2. Bir dalın üst (veya alt) tarafındaki ksilemi yatay (veya dikey) ve derinlemesine kesmek için bıçak kullanma yöntemi genellikle diğer budama yöntemleriyle birleştirilir. Ana yöntemler şunları içerir:
1) Göz yaralanması, dalların ve tomurcukların üstünün göze benzeyen yara şekliyle oyulmasıyla meydana gelir. İdeal konumda güçlü dalların filizlenmesi ve büyümesi için su ve mineral besin maddelerinin yukarıya doğru taşınmasını engellemek için ksileme zarar verir; Aksine dal ve tomurcuğun altından kesim yapıldığında filizlenen dalın büyümesini zayıflatabilir ancak organik besin birikimi nedeniyle çiçek tomurcuğu oluşumuna faydalıdır.
2) Dikey yaralanma, kabuğun mekanik bağlanma kuvvetini azaltmayı ve dalın daha kalın büyümesini teşvik etmeyi amaçlayan, bir dal üzerinde ksilemin derinliklerine bir bıçakla yapılan bir kesik anlamına gelir. İlkbaharda ağaç büyümesi başlamadan önce dikey yaralanma yapılmalıdır. Uygulama sırasında, ince dallar için bir dikey yaralanma ve kaba dallar için birkaç dikey yaralanma olacak şekilde kabuğun sertleşmiş kısmı seçilmelidir.
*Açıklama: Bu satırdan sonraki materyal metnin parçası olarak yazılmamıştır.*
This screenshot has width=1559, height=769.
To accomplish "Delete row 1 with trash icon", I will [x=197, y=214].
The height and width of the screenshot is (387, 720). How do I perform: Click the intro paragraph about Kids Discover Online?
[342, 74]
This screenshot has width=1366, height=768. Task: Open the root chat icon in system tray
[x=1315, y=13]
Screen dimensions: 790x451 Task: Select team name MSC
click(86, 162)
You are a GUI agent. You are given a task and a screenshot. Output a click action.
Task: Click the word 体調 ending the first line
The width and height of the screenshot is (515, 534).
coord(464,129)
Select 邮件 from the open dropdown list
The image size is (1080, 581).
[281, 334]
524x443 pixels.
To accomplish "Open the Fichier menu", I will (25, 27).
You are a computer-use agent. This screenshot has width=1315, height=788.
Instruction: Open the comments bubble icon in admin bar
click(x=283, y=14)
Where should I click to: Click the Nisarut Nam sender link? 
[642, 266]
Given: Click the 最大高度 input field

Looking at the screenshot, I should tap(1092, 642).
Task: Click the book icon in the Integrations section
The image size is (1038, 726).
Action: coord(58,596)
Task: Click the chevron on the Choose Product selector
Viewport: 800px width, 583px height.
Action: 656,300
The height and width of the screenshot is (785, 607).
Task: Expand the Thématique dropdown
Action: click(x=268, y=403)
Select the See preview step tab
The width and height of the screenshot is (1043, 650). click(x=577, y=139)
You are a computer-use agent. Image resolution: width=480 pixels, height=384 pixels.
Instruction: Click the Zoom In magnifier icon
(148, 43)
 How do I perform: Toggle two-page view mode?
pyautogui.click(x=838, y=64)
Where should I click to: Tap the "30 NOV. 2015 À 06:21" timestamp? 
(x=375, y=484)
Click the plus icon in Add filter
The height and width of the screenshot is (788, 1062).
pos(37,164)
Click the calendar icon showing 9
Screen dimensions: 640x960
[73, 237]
3) Yatay yaralanma, bir ağaç gövdesinin veya kalın bir ana dalın yatay olarak birkaç kez kesilmesi yöntemini ifade eder. İşlevi, organik besinlerin aşağı doğru akışını engellemek, dalların dolmasını teşvik etmek ve çiçeklenmeyi ve meyve vermeyi teşvik etme hedefine ulaşmak için çiçek tomurcuğu farklılaşmasını kolaylaştırmaktır. Etki mekanizması halka sıyırma ile aynıdır ancak mukavemeti nispeten düşüktür.
3. Genellikle ilkbaharın ilk tomurcuklanma döneminde, çeşitli sanatsal formlar oluşturmak için bükülmüş dallara ayrılmak. İlk olarak, dalın çapının 1/2 ila 2/3'ü kadar derinliğe ulaşacak şekilde çapraz olarak kesmek için bir bıçak kullanın. Daha sonra dalı dikkatlice bükün ve yerini bulmak için ağaç kırığının eğimli desteğini kullanın (Şekil 10-4). Yaranın aşırı nem kaybını önlemek için yara sıklıkla sarılır.
4. Bükülmüş ve katlanmış dallar, büyüme döneminde aşırı büyüyen yarı odunsu dallar için, özellikle dalın arka tarafında büyüyen uzamış dallar için yaygın olarak kullanılır. Bükülmüş ve bükülmeyen, kırılmayan dallara burulmuş dallar (Şekil 10-5), kırılan ama kırılmayan dallara ise kıvrımlı dallar adı verilir (Şekil 10-6). Bükülmüş ve katlanmış dalların her ikisi de iletken dokuya kısmen zarar vererek suyun ve besinlerin büyüme bölgesine taşınmasını engeller, dalların büyümesini zayıflatır ve kısa çiçekli dalların oluşumunu kolaylaştırır.